-- Предоставленный отрывок --
Некоторое время в начале правления Ельцина политическая мо­билизованность населения продержалась, но разочарование, как и в случае с Горбачевым, наступило очень быстро и привело к новой еще более глубокой апатии и цинизму.

«Ельцин уже откровенно клоунская фигура, алкоголик, который что-то кому-то хотел доказать, идя во власть»;

«Запомнился приход Ельцина к власти, принимала участие в со­бытиях, с этим связанных. Воспринимала все это всерьез. Сейчас понимаю, что все это игры, а тогда политикой сильно интересова­лась»;

«Ельцин окружил себя олигархами и ворами. Сам воровал и ок­ружению позволял. Это была власть семьи. Запомнилось начало вой­ны в Чечне. Да, интересовалась, что еще они придумают, чтобы на­роду стало хуже»;

«Ельцин как человек был очень интересный, умел увлекать лю­дей, обещал золотые горы. Я думаю, он и сам верил в то, что хотел построить, верил в какую-то новую страну, демократию. Запомнил­ся, конечно, дефолт».

Отношение к Ельцину в этой возрастной группе более лояльное, чем у старших. Это объясняется, видимо тем, что за годы после де­фолта многие из опрошенных нами сумели адаптироваться. Важным моментом в ресоциализации этой возрастной группе было то, что им было проще, чем старшим и младшим, так как. с одной стороны, их политическая картина мира, сформированная в поздний советский период, была лишена глубоких коммунистических убеждений, а по­этому им легче было от них отказаться. С другой стороны, в ходе пер­вичной и вторичной политической социализации у них были зало­жены все необходимые для жизни базовые ценности как морального, так и собственно политического характера. Поэтому, когда у всех ста­ла уходить почва из-под ног, они могли опереться на семейный опыт выживания, на представления о должном и правильном, которые по­могли им выжить в начале—середине 1990-х годов.

4. Нынешние политические взгляды. Анализ политических пред­ставлений представителей среднего возраста показывает, что отно­шение опрошенных к политике нынешнего режима весьма разнооб­разно и, как правило, эмоционально окрашено: в их высказываниях встречаются самые разнообразные оценки (резко негативных — боль­шинство):

«Грустно. Появилась некая безысходность и депрессивное ощу­щение из-за той ситуации, которая сложилась сейчас в правитель­стве»:

«Чисто субъективное и эмоциональное ощущение какой-то аго­нии»;

' «Я думаю, что Путин хороший политический лидер. Как профес­

сионал, не как “вождь народа”»;

«Я не многих лидеров и знаю. Путин производит благоприятное впечатление, чем остальные. Его хочется и слушать, и верить ему».

-- Задания --
a - Перепечатайте из отрывка фрагмент от «Отношение к Ельцину» до «начале—середине 1990-х годов.» включительно.
b - Определите, соответствуют ли отрывку утверждения: (i) у этой возрастной группы отношение к Ельцину более лояльное, чем у старших; (ii) разочарование в Ельцине наступило медленно; (iii) в одном из высказываний говорится, что Ельцин окружил себя олигархами. На каждое ответьте «да» или «нет» и точно процитируйте решающие слова отрывка.

-- Извлечённые записи --
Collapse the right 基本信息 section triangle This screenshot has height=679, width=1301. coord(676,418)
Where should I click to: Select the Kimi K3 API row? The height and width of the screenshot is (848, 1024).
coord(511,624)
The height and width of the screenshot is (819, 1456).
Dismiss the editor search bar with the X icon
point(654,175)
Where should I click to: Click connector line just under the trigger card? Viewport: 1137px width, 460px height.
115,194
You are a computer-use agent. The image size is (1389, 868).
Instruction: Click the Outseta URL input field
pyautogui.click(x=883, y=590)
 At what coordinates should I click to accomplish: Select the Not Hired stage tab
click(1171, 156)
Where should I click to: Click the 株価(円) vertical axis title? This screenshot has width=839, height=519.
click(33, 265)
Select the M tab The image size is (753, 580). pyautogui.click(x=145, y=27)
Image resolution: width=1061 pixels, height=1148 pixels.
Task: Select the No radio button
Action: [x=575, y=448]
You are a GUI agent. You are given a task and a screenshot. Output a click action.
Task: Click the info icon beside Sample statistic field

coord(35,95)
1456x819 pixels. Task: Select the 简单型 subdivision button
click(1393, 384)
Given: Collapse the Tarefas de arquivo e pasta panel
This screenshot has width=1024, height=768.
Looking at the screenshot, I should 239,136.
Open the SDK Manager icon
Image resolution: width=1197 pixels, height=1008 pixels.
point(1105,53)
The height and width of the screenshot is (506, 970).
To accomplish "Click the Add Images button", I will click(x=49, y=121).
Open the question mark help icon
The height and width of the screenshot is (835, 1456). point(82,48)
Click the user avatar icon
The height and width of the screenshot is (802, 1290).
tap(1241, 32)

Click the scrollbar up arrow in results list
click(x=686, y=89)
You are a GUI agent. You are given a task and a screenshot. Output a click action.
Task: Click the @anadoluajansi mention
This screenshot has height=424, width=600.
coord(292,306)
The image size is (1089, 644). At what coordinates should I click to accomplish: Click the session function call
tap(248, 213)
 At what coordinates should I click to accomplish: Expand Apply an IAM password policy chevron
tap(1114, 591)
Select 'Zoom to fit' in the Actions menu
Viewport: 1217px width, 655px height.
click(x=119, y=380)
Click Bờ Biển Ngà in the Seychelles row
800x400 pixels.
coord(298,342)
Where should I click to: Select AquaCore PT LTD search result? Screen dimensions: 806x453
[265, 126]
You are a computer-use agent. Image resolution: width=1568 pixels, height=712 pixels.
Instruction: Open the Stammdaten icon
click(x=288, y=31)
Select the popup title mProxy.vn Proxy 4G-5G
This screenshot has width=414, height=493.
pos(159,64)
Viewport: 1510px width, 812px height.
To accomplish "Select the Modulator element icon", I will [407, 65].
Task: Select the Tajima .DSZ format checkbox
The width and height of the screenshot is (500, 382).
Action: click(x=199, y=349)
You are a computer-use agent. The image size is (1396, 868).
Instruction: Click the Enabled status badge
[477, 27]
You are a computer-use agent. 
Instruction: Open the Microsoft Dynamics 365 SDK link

-- Ожидаемые ответы --
a -
Отношение к Ельцину в этой возрастной группе более лояльное, чем у старших. Это объясняется, видимо тем, что за годы после де­фолта многие из опрошенных нами сумели адаптироваться. Важным моментом в ресоциализации этой возрастной группе было то, что им было проще, чем старшим и младшим, так как. с одной стороны, их политическая картина мира, сформированная в поздний советский период, была лишена глубоких коммунистических убеждений, а по­этому им легче было от них отказаться. С другой стороны, в ходе пер­вичной и вторичной политической социализации у них были зало­жены все необходимые для жизни базовые ценности как морального, так и собственно политического характера. Поэтому, когда у всех ста­ла уходить почва из-под ног, они могли опереться на семейный опыт выживания, на представления о должном и правильном, которые по­могли им выжить в начале—середине 1990-х годов.

b -
(i) Да: «Отношение к Ельцину в этой возрастной группе более лояльное, чем у старших».
(ii) Нет: «разочарование, как и в случае с Горбачевым, наступило очень быстро».
(iii) Да: «Ельцин окружил себя олигархами и ворами».